(Data extracted from a collection)
━━━━━━

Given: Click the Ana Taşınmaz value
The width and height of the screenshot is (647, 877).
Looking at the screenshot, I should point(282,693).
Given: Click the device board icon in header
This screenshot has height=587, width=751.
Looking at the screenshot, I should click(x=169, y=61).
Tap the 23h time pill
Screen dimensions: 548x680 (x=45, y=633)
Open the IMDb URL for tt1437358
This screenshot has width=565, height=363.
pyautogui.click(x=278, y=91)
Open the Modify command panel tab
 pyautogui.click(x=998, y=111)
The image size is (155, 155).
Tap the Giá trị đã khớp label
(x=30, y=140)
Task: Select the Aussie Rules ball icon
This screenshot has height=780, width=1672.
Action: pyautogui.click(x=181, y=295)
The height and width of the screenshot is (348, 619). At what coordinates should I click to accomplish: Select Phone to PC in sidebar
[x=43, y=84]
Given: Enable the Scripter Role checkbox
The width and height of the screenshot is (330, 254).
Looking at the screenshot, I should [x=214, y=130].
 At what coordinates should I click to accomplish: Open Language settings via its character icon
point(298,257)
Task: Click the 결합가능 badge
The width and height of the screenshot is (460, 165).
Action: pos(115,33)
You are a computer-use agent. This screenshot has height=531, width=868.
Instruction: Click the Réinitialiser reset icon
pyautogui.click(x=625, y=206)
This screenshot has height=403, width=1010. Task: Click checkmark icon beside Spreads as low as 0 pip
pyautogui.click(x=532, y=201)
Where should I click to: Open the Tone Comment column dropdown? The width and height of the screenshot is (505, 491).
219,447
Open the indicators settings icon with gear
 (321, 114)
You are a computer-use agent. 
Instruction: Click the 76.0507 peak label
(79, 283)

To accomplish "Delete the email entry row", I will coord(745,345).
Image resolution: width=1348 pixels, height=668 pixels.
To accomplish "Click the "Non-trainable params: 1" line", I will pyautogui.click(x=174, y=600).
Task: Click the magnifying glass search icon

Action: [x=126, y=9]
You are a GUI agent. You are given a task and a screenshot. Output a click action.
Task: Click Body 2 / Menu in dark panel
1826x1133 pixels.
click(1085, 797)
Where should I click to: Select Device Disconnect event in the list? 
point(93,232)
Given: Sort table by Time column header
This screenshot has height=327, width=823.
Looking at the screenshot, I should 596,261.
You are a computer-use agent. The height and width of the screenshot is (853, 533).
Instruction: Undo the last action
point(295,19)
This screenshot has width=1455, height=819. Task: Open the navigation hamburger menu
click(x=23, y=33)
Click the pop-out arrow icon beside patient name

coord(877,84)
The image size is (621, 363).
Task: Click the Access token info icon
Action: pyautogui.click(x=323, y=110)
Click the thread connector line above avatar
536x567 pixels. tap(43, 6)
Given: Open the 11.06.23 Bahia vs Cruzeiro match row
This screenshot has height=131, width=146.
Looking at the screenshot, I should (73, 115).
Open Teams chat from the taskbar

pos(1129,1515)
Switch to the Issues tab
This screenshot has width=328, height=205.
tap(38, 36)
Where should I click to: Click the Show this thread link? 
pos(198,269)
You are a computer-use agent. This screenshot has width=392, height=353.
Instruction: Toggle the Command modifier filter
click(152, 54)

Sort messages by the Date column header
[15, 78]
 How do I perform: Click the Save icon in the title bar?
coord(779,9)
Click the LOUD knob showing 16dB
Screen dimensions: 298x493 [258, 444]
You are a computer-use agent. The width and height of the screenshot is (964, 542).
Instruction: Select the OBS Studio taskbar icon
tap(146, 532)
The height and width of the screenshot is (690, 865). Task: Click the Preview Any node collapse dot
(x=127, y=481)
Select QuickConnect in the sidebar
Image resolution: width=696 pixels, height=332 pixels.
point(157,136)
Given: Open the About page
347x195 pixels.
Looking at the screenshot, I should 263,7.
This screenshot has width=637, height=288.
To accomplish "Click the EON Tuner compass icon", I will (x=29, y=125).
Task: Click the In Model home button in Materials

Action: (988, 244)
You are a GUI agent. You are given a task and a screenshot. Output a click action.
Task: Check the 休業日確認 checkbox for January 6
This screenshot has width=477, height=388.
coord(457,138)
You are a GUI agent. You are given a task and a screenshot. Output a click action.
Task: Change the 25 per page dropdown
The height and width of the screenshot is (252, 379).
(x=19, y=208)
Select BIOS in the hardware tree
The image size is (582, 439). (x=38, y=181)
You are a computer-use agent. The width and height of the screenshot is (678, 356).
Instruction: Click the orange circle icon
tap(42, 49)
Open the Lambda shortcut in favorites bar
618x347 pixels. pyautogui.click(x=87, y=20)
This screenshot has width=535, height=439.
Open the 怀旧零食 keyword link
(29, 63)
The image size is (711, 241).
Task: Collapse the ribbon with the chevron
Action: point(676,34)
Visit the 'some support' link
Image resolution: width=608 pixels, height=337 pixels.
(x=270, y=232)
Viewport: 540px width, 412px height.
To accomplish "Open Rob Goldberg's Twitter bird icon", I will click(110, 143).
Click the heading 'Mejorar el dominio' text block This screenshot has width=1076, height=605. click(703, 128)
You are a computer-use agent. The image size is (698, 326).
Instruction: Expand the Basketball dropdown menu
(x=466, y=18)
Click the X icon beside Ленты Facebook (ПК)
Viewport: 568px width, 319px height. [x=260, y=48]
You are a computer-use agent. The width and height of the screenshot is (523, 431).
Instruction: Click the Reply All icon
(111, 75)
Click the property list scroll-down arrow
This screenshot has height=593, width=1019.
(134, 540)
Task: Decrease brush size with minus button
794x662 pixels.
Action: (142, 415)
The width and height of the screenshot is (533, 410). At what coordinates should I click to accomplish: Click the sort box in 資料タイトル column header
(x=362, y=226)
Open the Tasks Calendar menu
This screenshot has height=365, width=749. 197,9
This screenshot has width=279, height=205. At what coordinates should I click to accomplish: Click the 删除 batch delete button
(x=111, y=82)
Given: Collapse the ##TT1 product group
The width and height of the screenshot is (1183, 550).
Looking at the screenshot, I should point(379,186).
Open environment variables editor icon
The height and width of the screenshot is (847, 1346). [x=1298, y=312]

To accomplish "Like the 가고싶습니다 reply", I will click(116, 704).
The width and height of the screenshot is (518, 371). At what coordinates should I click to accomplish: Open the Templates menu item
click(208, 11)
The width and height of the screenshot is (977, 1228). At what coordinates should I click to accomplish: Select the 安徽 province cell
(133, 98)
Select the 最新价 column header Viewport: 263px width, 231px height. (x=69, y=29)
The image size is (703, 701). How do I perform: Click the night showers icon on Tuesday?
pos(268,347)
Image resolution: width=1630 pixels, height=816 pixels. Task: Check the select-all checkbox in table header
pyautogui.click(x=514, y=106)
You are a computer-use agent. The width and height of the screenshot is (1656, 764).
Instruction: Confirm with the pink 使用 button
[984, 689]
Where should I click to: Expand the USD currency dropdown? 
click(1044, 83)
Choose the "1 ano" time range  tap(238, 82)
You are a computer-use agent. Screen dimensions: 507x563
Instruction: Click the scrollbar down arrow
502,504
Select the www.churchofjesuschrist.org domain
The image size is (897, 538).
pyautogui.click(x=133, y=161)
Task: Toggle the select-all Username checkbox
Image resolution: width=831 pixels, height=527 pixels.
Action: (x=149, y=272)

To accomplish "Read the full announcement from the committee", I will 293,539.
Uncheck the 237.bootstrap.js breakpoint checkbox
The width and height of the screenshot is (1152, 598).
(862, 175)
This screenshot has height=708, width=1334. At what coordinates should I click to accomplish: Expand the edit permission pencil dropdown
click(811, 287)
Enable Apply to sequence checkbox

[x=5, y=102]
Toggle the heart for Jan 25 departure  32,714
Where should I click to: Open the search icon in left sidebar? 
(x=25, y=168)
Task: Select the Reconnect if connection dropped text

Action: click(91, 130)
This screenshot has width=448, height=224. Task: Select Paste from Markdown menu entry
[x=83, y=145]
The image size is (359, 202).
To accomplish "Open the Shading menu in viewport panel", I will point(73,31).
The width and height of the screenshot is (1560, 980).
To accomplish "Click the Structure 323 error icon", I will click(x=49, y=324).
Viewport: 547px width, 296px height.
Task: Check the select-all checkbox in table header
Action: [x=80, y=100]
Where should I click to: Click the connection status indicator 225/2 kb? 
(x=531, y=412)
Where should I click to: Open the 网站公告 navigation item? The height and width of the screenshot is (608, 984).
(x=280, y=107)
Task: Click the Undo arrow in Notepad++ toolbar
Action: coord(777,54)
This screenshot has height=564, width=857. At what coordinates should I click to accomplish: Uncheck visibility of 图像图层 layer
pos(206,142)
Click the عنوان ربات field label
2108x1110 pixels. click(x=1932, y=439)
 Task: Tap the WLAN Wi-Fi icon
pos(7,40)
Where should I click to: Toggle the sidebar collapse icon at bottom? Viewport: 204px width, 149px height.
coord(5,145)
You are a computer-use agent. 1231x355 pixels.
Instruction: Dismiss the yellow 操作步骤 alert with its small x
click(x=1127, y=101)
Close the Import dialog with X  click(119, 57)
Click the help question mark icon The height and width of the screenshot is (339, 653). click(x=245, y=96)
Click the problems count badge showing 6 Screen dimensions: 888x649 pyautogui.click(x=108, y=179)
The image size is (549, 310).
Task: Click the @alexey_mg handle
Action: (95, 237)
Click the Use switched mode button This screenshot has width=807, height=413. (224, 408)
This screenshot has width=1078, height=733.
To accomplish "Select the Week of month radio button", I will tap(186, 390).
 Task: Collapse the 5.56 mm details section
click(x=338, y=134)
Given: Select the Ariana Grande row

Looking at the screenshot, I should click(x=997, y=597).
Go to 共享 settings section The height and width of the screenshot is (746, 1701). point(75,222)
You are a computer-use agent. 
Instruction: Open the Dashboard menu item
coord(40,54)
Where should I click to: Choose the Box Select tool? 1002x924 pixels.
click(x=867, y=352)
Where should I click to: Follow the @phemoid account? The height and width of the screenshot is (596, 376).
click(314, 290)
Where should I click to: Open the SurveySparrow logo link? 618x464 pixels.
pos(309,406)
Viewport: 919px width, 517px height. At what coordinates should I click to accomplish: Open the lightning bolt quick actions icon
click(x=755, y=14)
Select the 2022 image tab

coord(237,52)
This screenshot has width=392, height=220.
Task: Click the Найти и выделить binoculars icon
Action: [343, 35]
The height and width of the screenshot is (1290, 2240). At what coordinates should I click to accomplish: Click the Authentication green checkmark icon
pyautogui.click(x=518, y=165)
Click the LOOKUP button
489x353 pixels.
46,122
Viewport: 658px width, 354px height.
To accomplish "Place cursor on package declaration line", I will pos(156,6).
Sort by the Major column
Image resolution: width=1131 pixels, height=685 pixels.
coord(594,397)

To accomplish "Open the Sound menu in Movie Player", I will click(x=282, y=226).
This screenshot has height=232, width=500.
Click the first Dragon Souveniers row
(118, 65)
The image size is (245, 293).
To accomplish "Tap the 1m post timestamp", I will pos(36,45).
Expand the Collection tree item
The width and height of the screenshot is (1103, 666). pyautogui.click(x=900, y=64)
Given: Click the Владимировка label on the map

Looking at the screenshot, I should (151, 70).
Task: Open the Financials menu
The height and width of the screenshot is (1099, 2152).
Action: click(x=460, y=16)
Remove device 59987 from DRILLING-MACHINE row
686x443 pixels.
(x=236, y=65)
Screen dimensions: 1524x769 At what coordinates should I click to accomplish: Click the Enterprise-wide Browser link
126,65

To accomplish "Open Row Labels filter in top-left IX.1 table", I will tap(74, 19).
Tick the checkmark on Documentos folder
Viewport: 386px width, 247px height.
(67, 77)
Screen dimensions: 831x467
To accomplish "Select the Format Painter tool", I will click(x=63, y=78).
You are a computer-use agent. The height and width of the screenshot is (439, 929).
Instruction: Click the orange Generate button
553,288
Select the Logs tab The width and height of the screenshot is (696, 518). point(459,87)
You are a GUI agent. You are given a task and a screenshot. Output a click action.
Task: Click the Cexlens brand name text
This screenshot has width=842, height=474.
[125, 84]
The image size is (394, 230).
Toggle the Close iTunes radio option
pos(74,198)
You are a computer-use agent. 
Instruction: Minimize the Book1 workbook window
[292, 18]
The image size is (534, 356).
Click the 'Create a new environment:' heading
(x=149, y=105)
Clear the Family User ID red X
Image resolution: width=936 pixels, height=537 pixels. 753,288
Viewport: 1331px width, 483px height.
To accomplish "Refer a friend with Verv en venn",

━━━━━━

→ **Required work**
Return the records above exactly as they appear, starting with the line that contains "You are a computer-use agent. The image" and going on through the line that contains "Looking at the screenshot, I should point(379,186).", with both of those lines included.

→ **Response**
You are a computer-use agent. The image size is (698, 326).
Instruction: Expand the Basketball dropdown menu
(x=466, y=18)
Click the X icon beside Ленты Facebook (ПК)
Viewport: 568px width, 319px height. [x=260, y=48]
You are a computer-use agent. The width and height of the screenshot is (523, 431).
Instruction: Click the Reply All icon
(111, 75)
Click the property list scroll-down arrow
This screenshot has height=593, width=1019.
(134, 540)
Task: Decrease brush size with minus button
794x662 pixels.
Action: (142, 415)
The width and height of the screenshot is (533, 410). At what coordinates should I click to accomplish: Click the sort box in 資料タイトル column header
(x=362, y=226)
Open the Tasks Calendar menu
This screenshot has height=365, width=749. 197,9
This screenshot has width=279, height=205. At what coordinates should I click to accomplish: Click the 删除 batch delete button
(x=111, y=82)
Given: Collapse the ##TT1 product group
The width and height of the screenshot is (1183, 550).
Looking at the screenshot, I should point(379,186).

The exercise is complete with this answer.